Flash Fiction : Pulang


PULANG
Kamiluddin Azis

 
                Aku hanya sanggup melempar senyum kecut. Sebuah senyum terakhir yang masih bisa aku bagi sebelum aku benar-benar pergi.
                Miranti menatapku dengan sejuta penyesalan yang sulit aku terima. Sebuah pengkhianatan -setelah kesetiaan ini aku patri bertahun-tahun lamanya- meruntuhkan dinding kepercayaanku padanya.
                “Maafkan aku Mas,” ia tertunduk menatap bumi tempatnya berpijak seolah ia takut bumi pun tak akan menerima pengakuannya. Air mata sudah lebih dulu mengalir tanpa harus kubuka keran lukaku.
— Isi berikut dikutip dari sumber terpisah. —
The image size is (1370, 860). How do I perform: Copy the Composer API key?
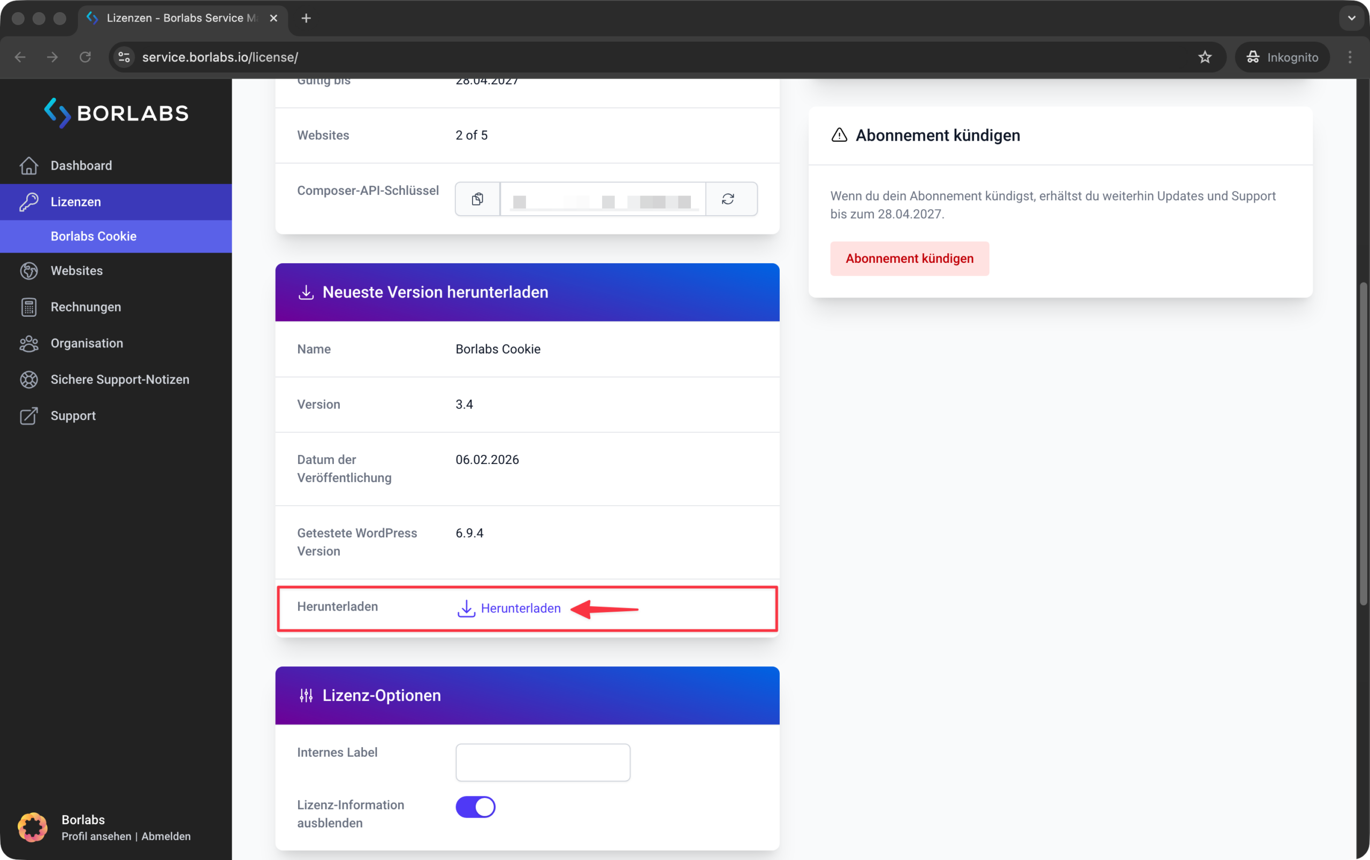(x=478, y=199)
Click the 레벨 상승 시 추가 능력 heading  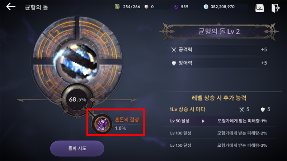click(219, 98)
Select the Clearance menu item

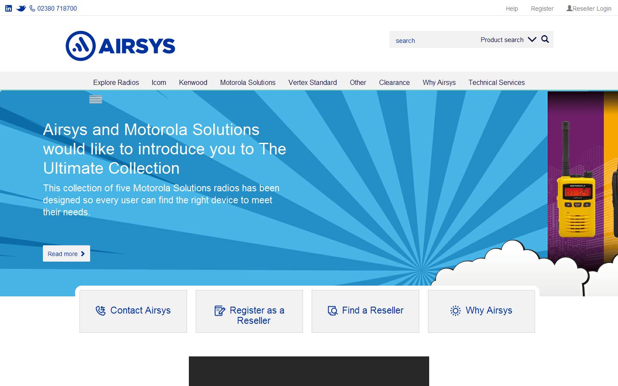coord(394,82)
                “Sudahlah, Ranti, aku mengerti kenapa kamu melakukan itu. Aku yang salah karena tidak sanggup memberimu kebahagiaan.” Kendati sakit ini belum benar-benar sirna, aku berusaha berpikir jernih bahwa mungkin saja semua kejadian ini berpangkal dari kesalahanku sendiri.  Sebagai seorang tenaga kerja Indonesia di luar negeri aku memang tidak bisa terlalu sering pulang ke tanah air. Perusahaan tempatku bekerja hanya memberikan dispensasi cuti pulang sekali dalam dua tahun. Jika karyawannya menginginkan pulang setahun sekali, itu masih diperbolehkan, dengan catatan biaya akomodasi dan sebagainya ditanggung sendiri.
                Dan karena aku hanya bisa menemui Miranti sekali dalam setahun tentu saja aku tidak bisa memberikan nafkah batin padanya. Sebagai seorang istri dan seorang perempuan, kebutuhan biologis sudah pasti harus dipenuhi. Komunikasi melalui telepon, yahoo messenger, bahkan video call, tidak bisa menggantikan apa yang seharusnya aku penuhi sebagai seorang suami.
                Ranti  menggenggam erat jemariku, matanya sembab menahan rasa takut dan penyesalan yang dalam. Sepertinya ia ingin sekali memelukku dan menumpahkan kesedihannya di bahuku, tetapi aku berusaha menghindar karena rasanya aku tidak sanggup lagi menerimanya sebagai bagian dari tanggung jawabku.  Aku resmi memberinya talak tiga supaya Miranti bisa segera menebus dosa-dosanya dan menikah dengan lelaki itu.
                Lelaki itu, -saat aku sengaja pulang ke tanah air tanpa memberitahukan Miranti, istriku, karena ini akan menjadi bagian dari kejutan ulang tahunnya- tengah berada di bawah selimut bersama seorang perempuan yang aku yakin dialah Miranti, istriku yang aku nikahi empat tahun yang lalu. Tanpa mereka sadari keberadaanku, kedua insan yang bukan muhrim itu sedang berpagut menikmati kebersamaan mereka. Seketika juga aku tidak bisa merasakan pijakan kakiku. Apa yang aku pegang dalam genggaman tanganku berjatuhan dan menyadarkan mereka akan kehadiranku yang  menyaksikan semua pengkhianatan itu.
                Sebagai seorang lelaki dan suami aku merasa bodoh dan  sangat terhina. Miranti yang merajut kasih denganku  belasan tahun lamanya tiba-tiba menjadi seorang asing di mataku. Tiga tahun lamanya aku mengadu nasib di negeri orang demi menjalankan rencana hidup kami untuk membuat sebuah keluarga bahagia. Tapi sekarang sia-sia sudah. Dan aku tidak perlu menunggu dua atau tiga tahun lagi untuk berhenti menjadi TKI dan menjalankan rencana kehidupan kami setelah aku mapan; hari ini, biarlah menjadi hari terakhir kepulanganku ke Indonesia.